Being a police officer and helping others is what Crumpton knows. It is his passion and what he wants to do but for now he will just continue working on his recovery. Doctors are optimistic that he will soon be 100 percent and able to return to work. “My case is not the normal outcome of an organ transplant. Most transplant recipients do well from the very beginning of their transplant and return to a normal life quicker. As Dr. Jones told me several times, ‘I am a puzzle and harder than most to put back together.’ But that is just my luck, I have always done things the hard way,” Crumpton added.
A very humble Crumpton is well aware of everything that had to fall into place for him to be able to enjoy the upcoming holidays and many, many years with family and friends.
“I am very fortunate through this whole process with the doctors and all. I know it is one big miracle that all fell into place like this and this is the way it was suppose to happen. I am so grateful for everyone. Words will never be able to express how I feel,” Crumpton concluded.
Being an Organ Donor is not something many people think about until they either are faced with a decision to donate or they have a loved one on a waiting list. Friends and family of Crumpton have faced the decision and many have made the decision to donate.

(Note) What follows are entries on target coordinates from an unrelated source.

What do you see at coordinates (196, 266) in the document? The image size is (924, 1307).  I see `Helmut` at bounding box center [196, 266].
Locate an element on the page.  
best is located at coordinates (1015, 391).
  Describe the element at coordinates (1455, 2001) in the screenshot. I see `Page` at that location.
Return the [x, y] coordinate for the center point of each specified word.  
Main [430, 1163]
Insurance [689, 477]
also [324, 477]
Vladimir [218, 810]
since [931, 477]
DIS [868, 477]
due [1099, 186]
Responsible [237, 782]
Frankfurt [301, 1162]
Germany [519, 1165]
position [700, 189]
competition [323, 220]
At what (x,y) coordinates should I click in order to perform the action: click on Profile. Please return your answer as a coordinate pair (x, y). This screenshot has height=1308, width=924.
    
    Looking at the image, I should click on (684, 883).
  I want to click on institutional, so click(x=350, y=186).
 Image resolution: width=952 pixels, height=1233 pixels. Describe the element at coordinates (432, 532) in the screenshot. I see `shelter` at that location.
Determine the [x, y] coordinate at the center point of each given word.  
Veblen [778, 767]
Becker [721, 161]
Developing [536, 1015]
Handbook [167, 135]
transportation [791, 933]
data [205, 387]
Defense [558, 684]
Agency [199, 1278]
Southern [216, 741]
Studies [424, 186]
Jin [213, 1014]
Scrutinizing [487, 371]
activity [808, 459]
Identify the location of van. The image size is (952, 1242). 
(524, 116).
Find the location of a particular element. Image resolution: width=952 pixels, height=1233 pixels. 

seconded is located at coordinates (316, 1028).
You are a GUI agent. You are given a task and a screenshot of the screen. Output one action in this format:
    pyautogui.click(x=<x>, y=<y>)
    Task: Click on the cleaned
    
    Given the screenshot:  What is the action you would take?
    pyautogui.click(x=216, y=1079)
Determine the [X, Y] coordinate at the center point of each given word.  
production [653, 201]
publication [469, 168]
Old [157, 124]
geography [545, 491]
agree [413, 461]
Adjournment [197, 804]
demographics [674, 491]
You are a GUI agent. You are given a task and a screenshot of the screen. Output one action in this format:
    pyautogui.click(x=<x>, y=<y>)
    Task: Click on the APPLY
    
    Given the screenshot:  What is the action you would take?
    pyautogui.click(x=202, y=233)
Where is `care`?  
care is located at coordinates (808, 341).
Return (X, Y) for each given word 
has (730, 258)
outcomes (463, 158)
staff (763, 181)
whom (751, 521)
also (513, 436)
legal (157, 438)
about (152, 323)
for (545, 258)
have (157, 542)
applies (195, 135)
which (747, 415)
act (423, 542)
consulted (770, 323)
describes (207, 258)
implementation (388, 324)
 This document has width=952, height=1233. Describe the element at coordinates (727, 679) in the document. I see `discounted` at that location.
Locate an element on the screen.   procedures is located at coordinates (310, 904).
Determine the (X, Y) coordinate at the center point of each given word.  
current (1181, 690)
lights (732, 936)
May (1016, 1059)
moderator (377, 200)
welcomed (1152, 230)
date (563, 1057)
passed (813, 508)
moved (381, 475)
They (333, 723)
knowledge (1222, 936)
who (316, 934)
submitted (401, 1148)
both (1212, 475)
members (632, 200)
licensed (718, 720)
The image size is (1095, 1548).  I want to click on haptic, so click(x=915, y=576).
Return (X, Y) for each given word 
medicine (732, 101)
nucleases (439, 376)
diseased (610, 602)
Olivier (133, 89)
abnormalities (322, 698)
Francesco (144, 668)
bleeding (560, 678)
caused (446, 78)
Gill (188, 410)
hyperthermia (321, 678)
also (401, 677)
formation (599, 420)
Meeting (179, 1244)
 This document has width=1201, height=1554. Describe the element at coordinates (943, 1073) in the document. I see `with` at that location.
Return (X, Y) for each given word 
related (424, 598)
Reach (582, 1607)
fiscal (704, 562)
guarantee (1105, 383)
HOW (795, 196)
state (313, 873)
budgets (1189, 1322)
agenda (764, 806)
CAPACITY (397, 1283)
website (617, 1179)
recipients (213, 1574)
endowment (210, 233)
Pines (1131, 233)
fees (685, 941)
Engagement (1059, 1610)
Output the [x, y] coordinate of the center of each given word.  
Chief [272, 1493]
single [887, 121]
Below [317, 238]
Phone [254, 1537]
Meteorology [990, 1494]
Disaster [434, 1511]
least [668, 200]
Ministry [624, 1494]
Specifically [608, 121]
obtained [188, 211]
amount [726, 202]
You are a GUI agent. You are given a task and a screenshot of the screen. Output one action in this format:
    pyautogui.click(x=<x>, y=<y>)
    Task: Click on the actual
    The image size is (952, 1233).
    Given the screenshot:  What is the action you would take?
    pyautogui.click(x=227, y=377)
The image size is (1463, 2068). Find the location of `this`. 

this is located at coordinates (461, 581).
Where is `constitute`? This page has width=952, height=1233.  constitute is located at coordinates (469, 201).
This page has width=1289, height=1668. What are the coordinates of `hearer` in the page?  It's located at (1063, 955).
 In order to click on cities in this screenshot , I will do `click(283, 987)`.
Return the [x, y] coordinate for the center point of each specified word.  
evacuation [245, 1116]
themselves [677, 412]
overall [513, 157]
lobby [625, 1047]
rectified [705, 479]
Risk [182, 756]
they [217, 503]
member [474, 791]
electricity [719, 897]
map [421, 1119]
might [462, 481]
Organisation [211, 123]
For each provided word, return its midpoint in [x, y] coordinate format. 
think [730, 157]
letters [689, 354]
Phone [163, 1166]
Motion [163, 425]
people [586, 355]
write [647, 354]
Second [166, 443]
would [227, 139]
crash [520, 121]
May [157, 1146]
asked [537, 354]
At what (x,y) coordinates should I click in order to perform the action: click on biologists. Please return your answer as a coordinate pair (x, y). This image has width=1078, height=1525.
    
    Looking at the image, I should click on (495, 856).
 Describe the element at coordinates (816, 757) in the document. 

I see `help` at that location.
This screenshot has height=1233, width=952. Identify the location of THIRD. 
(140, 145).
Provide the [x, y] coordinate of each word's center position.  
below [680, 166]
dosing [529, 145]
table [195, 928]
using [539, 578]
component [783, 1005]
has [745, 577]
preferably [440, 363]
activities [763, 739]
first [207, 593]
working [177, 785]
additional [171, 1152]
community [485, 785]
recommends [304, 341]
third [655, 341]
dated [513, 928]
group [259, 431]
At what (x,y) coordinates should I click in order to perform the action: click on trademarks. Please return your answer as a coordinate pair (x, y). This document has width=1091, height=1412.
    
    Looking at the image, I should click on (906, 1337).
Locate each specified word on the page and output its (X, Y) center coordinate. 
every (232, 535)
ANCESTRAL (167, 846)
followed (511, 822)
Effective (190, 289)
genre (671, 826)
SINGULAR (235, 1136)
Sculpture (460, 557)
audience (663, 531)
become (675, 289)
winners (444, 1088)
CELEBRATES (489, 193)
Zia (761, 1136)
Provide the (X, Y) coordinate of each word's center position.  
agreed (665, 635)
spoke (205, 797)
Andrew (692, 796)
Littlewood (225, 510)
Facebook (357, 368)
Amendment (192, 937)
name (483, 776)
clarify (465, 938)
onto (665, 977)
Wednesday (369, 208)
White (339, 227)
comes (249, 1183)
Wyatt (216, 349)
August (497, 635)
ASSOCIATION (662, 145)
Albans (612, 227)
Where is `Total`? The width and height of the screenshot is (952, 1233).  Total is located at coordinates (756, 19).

According to the website, www.organdonor.gov, “a person is added to the waiting list for a transplant every 10 minutes. Each day an average of 79 people receive organ transplants. However, an average of 18 people die each day waiting for transplants that can’t take place because of the shortage of donated organs.”
The website also breaks down the success of transplants: “As of May 4, 2009, the percentage of recipients who were still living five years after their transplant is noted below for kidney, heart, liver and lung:
*Kidney- 69.3 percent
*Heart- 74.9 percent
*Liver- 73.8 percent
*Lung- 54.5 percent”
Crumpton encourages everyone to become a donor and Donate Life! You may register to be an organ donor in Indiana by visiting www.organdonor.gov and clicking on “Becoming a Donor.”